Benchmark

RLightning is evaluated on two representative embodied RL tasks covering both small-model high-frequency control and large-model inference settings.

Experimental Setup

Hardware

Cluster

Spec

Algorithm

H200 cluster

2 nodes × 8 × H200 141 GB GPUs;

OpenVLA PPO (large-model manipulation)

RTX 4090 cluster

8 nodes × 8 × RTX 4090 GPUs;

Humanoid WBC (small-model locomotion)

Software: Ray 2.46.0, PyTorch 2.6, CUDA 12.4, Isaac Lab 2.2.0, mani-skill 3.0.0b21.

Baselines

  • BeyondMimic — state-of-the-art open-source implementation for humanoid whole-body control. Single-process only; compared at 1 GPU.

  • RLinf — distributed RL framework; OpenVLA-RL ported to RLightning and compared at 8 GPUs.

OpenVLA PPO

OpenVLA PPO performance

Key findings:

  • RLightning achieves comparable convergence accuracy with benchmark.
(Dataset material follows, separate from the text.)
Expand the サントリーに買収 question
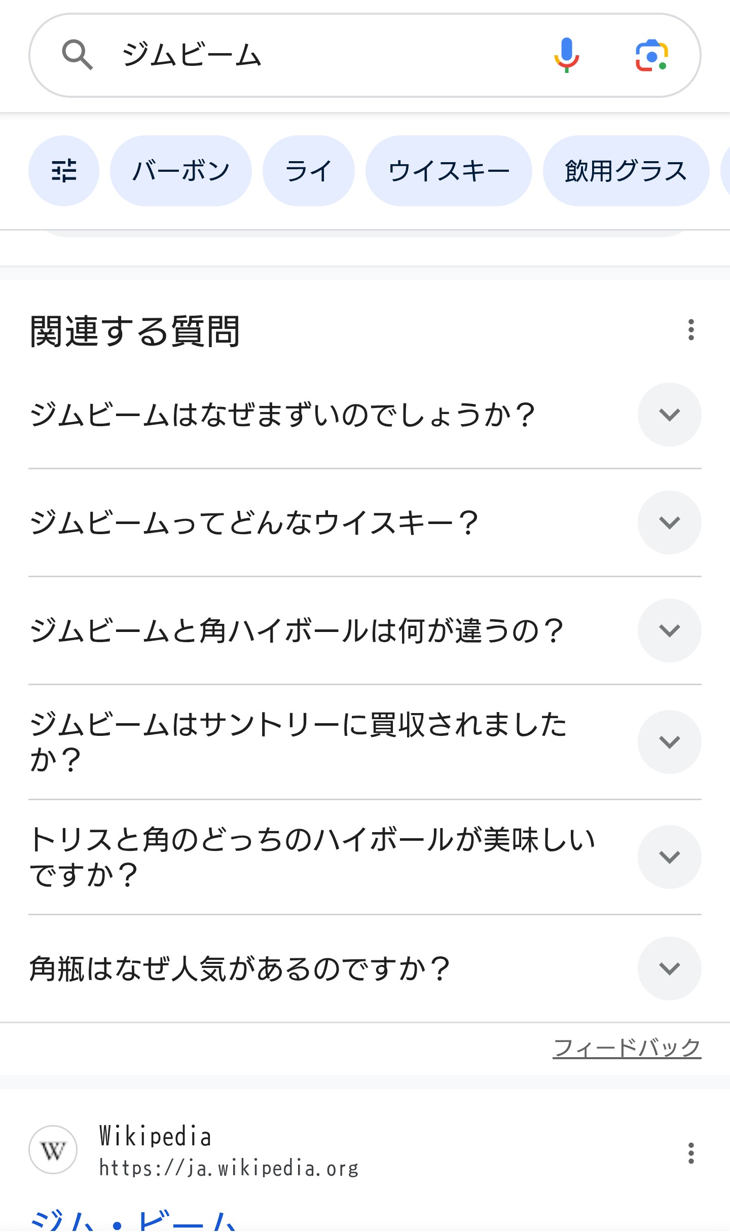 669,742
  • RLightning converges to equivalent accuracy approximately ~1.3× faster in wall-clock time compared to RLinf.

Humanoid Whole-Body Control

Scalability is measured on the humanoid WBC task across intra-node and inter-node configurations.

Humanoid whole body control throughput

In the throughput-intensive humanoid whole-body control task, RLightning maintains throughput efficiency on par with the baseline in the single-GPU setting. Furthermore, with configuration-only changes and no code rewriting, the same training pipeline scales smoothly to 2, 4, and 8 nodes, reaching up to 15× the data throughput of the single-process setup.